FACT: The support group for Vietnam veterans, which included many with PTSD, has not met since March 2020. A veteran who was part of this support group reached out to me. What he had to report was nothing less than tragic. He told me that three members of his group have died by suicide since the meetings stopped. Pennsylvania lost 240 veterans to suicide in 2020 alone. We know veteran suicide rates are strikingly higher than for non-veterans, and the VA must bring back this support group now.

The leadership at the Wilkes-Barre VA Medical Center certainly cannot claim to be ignorant of these facts.

On August 3, 2022, a “Free Our Veterans” rally was held at the facility to raise awareness about the living conditions there.

Also in August 2022, papers across the state published an op-ed I authored decrying the conditions at the Wilkes-Barre VA, “where elderly and ailing vets have been treated more like prisoners of war than heroes worthy of the freedoms they guarded.”

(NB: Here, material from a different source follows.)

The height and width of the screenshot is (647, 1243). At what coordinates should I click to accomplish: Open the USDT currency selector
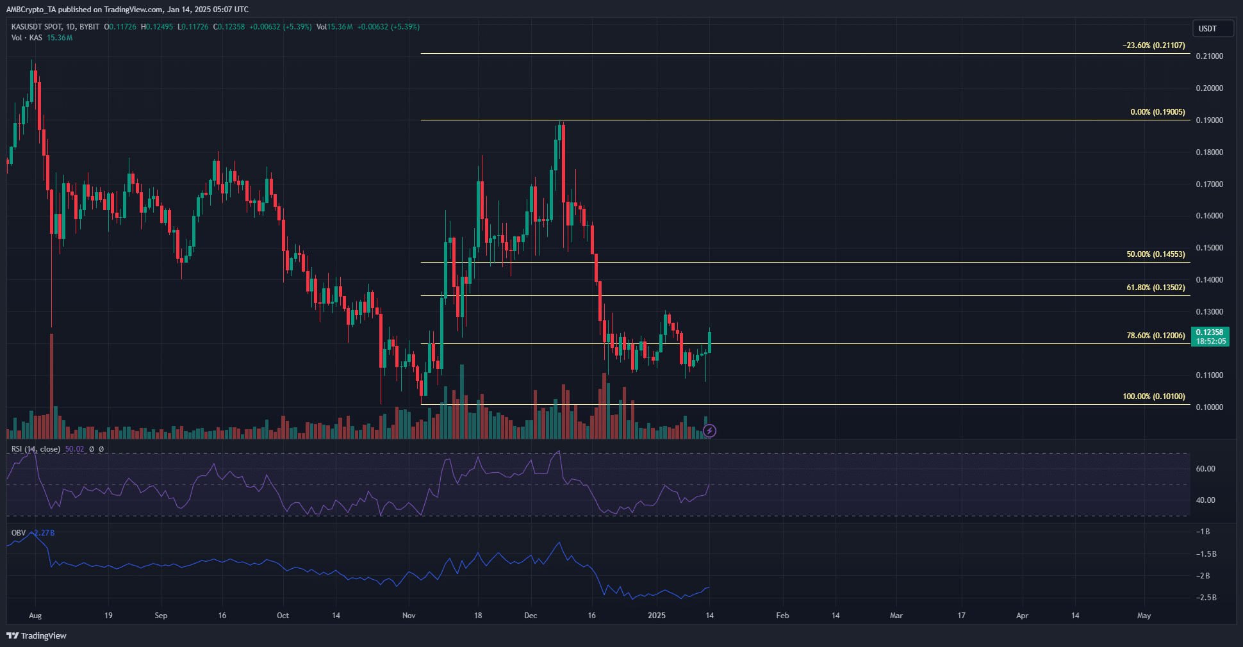point(1212,28)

On October 5, 2022, I wrote to President Joe Biden and Veterans Affairs Secretary Denis McDonough explaining the situation and urging them to update the policies and guidance given to federal VA facilities. The response felt entirely disinterested and promised no change at all.

Last month, Congressman Matt Cartwright and I sent a joint letter to the Wilkes-Barre VA Medical Center’s Director, Russell Lloyd, in the hopes that he might take action. His response – and this is hard to believe – was even more tepid than the one from Secretary McDonough. It even lifted a paragraph from McDonough’s letter, word for word.

Our President himself said the pandemic was over in September 2022, and the national emergency officially ended on May 11, 2023. Now, nearly a month has passed with no evidence of the Wilkes-Barre VA being willing to update its egregious policies to reflect reality.

Even in the best circumstances, our ailing and elderly heroes struggle to maintain their connection with the wider world – a world they fought to protect – and to maintain their dignity as time takes its toll. They shouldn’t be forced to spend a second longer in a bureaucratic form of solitary confinement.

It’s way past time to show true compassion. If Director Lloyd is not up to the task, perhaps he should step aside and make room for someone who will provide dignity and respect to our brave heroes – instead of institutionalizing them.

In a few weeks Americans will celebrate our nation’s independence, the birth of our democracy. But how can anyone really celebrate when our family, friends and neighbors who have kept us safe and free remain under lock and key? They fought for us, and we must fight for them.